(ENTRIES PROVIDED)
--

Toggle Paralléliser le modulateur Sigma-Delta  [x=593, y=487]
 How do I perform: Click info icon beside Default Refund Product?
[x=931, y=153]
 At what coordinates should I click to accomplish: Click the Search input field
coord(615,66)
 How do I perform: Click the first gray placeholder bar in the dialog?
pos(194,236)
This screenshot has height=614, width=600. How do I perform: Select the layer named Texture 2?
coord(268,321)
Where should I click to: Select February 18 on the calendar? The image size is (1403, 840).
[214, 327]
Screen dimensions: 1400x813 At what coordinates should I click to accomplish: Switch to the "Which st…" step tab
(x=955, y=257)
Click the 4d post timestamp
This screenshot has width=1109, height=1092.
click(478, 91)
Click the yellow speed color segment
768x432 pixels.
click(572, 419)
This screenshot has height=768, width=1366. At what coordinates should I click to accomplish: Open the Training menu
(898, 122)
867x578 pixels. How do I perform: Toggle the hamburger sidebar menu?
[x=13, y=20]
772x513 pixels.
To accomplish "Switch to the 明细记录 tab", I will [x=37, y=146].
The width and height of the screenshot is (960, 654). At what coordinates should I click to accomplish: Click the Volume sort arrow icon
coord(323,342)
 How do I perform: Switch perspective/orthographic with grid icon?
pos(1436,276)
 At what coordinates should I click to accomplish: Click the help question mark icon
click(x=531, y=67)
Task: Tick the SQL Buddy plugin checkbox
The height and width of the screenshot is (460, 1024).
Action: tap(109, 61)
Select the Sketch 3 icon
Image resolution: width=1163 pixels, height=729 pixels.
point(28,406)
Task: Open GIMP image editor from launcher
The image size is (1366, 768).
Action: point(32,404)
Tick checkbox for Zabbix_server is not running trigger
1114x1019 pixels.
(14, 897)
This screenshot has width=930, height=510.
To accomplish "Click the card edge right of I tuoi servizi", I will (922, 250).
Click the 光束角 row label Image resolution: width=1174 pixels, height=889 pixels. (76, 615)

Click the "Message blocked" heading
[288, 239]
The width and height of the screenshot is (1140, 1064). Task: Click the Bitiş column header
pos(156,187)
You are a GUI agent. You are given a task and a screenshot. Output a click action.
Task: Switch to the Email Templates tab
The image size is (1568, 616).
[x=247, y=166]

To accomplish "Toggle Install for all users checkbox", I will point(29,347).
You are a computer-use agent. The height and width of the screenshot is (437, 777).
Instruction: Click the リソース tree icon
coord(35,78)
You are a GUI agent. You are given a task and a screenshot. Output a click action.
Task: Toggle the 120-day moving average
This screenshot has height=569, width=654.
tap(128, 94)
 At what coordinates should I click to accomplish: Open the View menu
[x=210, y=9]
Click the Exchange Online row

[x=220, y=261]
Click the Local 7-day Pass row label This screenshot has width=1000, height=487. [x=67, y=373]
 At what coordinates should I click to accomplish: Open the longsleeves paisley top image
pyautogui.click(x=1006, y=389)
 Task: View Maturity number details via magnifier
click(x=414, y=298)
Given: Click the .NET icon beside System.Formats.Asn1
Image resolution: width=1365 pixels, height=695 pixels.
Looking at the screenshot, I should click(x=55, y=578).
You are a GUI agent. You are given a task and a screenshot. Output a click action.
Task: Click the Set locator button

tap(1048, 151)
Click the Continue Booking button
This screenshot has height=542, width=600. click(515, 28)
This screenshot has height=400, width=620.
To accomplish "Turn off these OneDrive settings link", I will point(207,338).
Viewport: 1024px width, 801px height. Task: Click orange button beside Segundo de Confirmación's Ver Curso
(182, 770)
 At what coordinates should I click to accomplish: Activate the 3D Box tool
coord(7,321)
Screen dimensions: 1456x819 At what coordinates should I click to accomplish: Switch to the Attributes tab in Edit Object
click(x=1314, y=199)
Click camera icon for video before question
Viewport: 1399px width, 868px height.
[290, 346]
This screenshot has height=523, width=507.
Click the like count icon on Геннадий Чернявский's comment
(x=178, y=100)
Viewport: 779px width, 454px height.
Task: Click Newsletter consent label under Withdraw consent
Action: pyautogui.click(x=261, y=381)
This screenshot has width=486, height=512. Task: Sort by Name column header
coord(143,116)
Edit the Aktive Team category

--

(TASK TO COMPLETE) Give back exactly the lines from the one that contains "This screenshot has width=486, height=512." to the end of the data above, both of those lines included.

(REPLY TO THE EXERCISE)
This screenshot has width=486, height=512. Task: Sort by Name column header
coord(143,116)
Edit the Aktive Team category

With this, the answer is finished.